Today I’ll show you:
The mistake I made early in my career
Why the greatest investors in the world are obsessed with personality
Why it is easier to align your career to your personality, instead of your personality to a career.
How to identify advantages within your personality that you can lever in new ways to CREATE
Tools to understand your personality better
Let’s dive in.
Looking for a great Holiday Gift?
Check out my kids' side hustle, Quotebook . Quotebook is a great gift for a young couple or family with young kids to start building the daily habit of being (and capturing) funny(ness). The kids and I built Quotebook out of our tradition of capturing all the funny things we say in our family, and reliving them whenever we want to laugh.
Mapping Personality
I spent a lot of time in my teens and twenties fighting my personality.
Pursuing paths that didn’t fit led to a lot of frustration.
I thought there were very few “successful” paths we could take in life, and I had to bang my square head into one of those round holes.

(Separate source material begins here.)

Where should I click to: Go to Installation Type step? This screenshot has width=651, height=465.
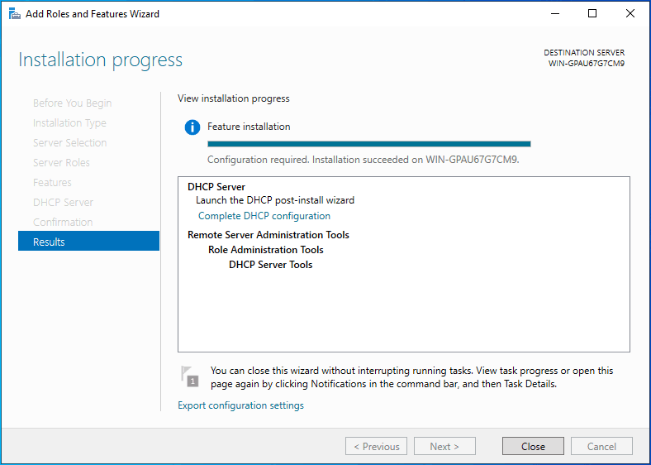(x=69, y=123)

But as I’ve grown older, and studied some of the most successful investors and entrepreneurs on earth, I’ve found one simple truth:
They all attribute success NOT to being uniquely smart, but rather to aligning their natural strengths with a field that is uniquely suited to those strengths being able to find success.
My podcast episodes with career Breakers echo the same sentiment.
They all found success when they married up what they are good at with what they like and what drives their curiosity.
That’s a recipe for doing what you love.
They all advocate for knowing yourself, and using your unique personality to your advantage.
Some are even studying personality as their lives are sunsetting.
Why?
I can only surmise by looking at their actions and words that “knowing yourself” is about the most profound life lesson they can pass on to a new generation.
Why is personality such a meaningful subject for billionaire investors?
Dalio
One of my personal heroes is Ray Dalio who founded and built the largest Hedge Fund in the world, Bridgewater .
It’s not because of his investing prowess, but rather his contribution to learning that has my attention.
He wrote a book, Principles , which has had a profound effect on my life. It’s an operating system.
I even read Principles when it was just a pdf on his site, well before it was a book. It sits behind me on my bookshelf, visible on every single podcast video I do.
Me and Ray like to hang out
Ray has made billions of dollars.
He can virtually do anything with the time he has left on this earth.
But at 73, he’s passing down his principles and creating sites and tools for younger people to get to know themselves and use their nature to find success and meaning.
Ray says:
Knowing yourself, so you can get what you want out of life.
In his Five Step Process for a successful life, he describes step one as: Know Your Goals and Run After Them.
But he also cautions:
what’s best for you depends on your nature, so you need to really know yourself and what you want to achieve in life.
Buffett
Warren Buffett and his business partner, Charlie Munger BOTH credit their success with aligning their work with their natural abilities, and not straying outside of their Circle of Competence .
Instead of spouting investment advice (which they are regularly asked for), Buffett tends to talk about a personality trait, temperament:
Investing takes a certain temperament. If you don’t have the right temperament, you’re better off just putting your money in an index fund.
By adhering to this one tiny insight about personality, people who have indexed or outsourced their investment management have saved themselves an enormous amount of time, frustration and emotional see-sawing!
The key insight I missed in my 20’s
Your nature, is your PERSONALITY, and your personality is part of you Circle of Competence. It is easier to align your decisions to your personality, not the other way around.
I wasted time in a scarcity mindset, thinking I had to force myself into situations instead of working how I’m naturally inclined to work, and getting the most out of my creativity.
That cost me decades of progress.
This is why we need to listen to 90 year olds.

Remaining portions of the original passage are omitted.